Date: Sat, 24 Jun 2017 00:47:08 +0300
From: Serge Semin <fancer.lancer@gmail.com>
To: Allen Hubbe <Allen.Hubbe@dell.com>
Cc: "'Logan Gunthorpe'" <logang@deltatee.com>,
        "'Jon Mason'" <jdmason@kudzu.us>, linux-ntb@googlegroups.com,
        linux-kernel@vger.kernel.org, "'Dave Jiang'" <dave.jiang@intel.com>,
        "'Kurt Schwemmer'" <kurt.schwemmer@microsemi.com>,
        "'Stephen Bates'" <sbates@raithlin.com>,
        "'Greg Kroah-Hartman'" <gregkh@linuxfoundation.org>
Subject: Re: New NTB API Issue
Message-ID: <20170623214708.GA26488@mobilestation>
References: <9615f074-5b81-210b-eb88-218a59d65198@deltatee.com>
 <000001d2eb85$daecdea0$90c69be0$@dell.com>
 <8a1ff94c-8689-0d4c-cc33-7b495daa065a@deltatee.com>
 <000101d2eba4$b45b1e40$1d115ac0$@dell.com>
 <aec6f161-eaf8-19cf-ee5a-155d67da38ba@deltatee.com>
 <000201d2eba8$dade4ac0$909ae040$@dell.com>
 <4d932597-3592-2ce1-5a5f-cb5ba36a3a93@deltatee.com>
 <000001d2ec23$2bd9f300$838dd900$@dell.com>
 <5aa9c438-e152-4caa-2c6d-cbbd130a0eb2@deltatee.com>
 <000101d2ec53$f2830840$d78918c0$@dell.com>
MIME-Version: 1.0
Content-Type: text/plain; charset=us-ascii
Content-Disposition: inline
In-Reply-To: <000101d2ec53$f2830840$d78918c0$@dell.com>
User-Agent: Mutt/1.5.24 (2015-08-30)

▶ _REQUIREMENTS_:
Could you write the next part of the mailing-list message on the new NTB API issue, continuing after its final header line?

▶ _DATASET_:
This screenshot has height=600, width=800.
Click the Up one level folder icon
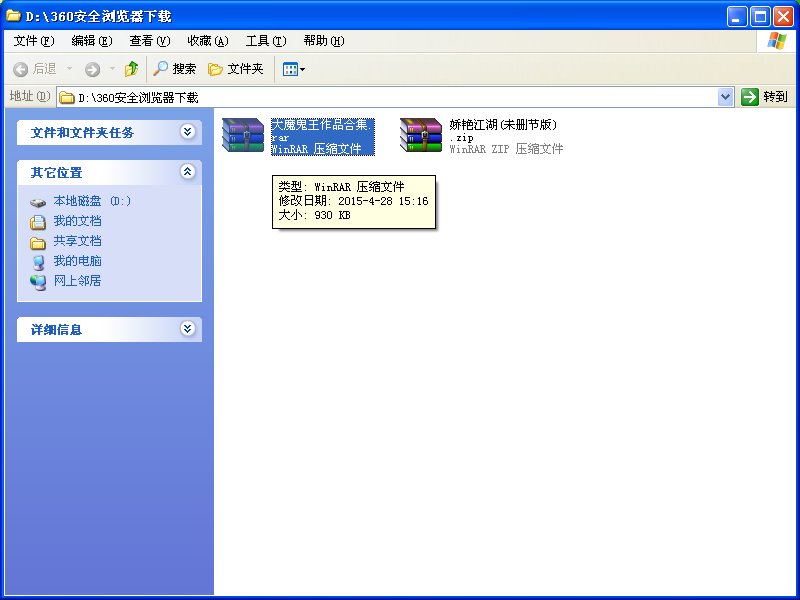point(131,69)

* * *

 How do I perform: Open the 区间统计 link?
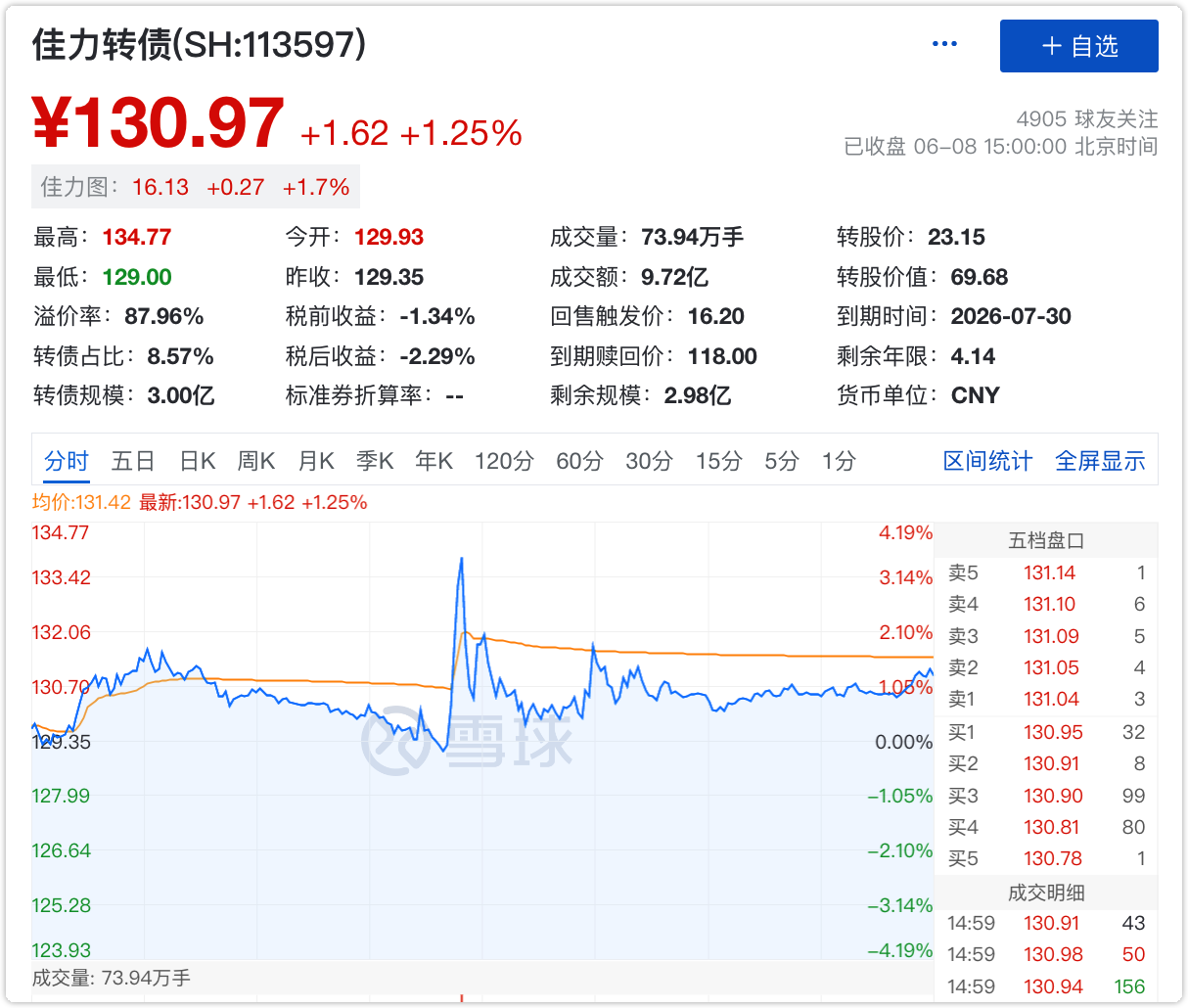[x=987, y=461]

---

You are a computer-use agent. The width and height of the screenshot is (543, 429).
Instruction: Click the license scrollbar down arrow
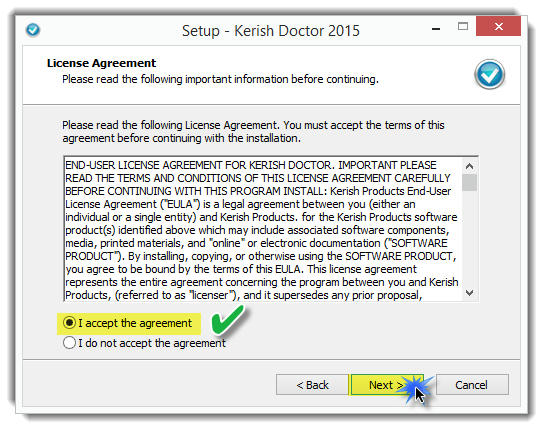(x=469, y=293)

▶ _RESULT FOR THIS TASK_:
Sender: linux-kernel-owner@vger.kernel.org
Content-Length: 12245
Lines: 235

On Fri, Jun 23, 2017 at 03:07:19PM -0400, Allen Hubbe <Allen.Hubbe@dell.com> wrote:
Hello Allen,

> From: Logan Gunthorpe
> > On 23/06/17 07:18 AM, Allen Hubbe wrote:
> > > By "remote" do you mean the source or destination of a write?
> > 
> > Look at how these calls are used in ntb_transport and ntb_perf:
> > 
> > They both call ntb_peer_mw_get_addr to get the size of the BAR. The size
> > is sent via spads to the other side. The other side then uses
> > ntb_mw_get_align and applies align_size to the received size.
> > 
> > > Yes, clients should transfer the address and size information to the peer.
> > 
> > But then they also need to technically transfer the alignment
> > information as well. Which neither of the clients do.
> 
> The client's haven't been fully ported to the multi-port api yet.  They were only minimally changed to call the new api, but so far other than that they have only been made to work as they had before.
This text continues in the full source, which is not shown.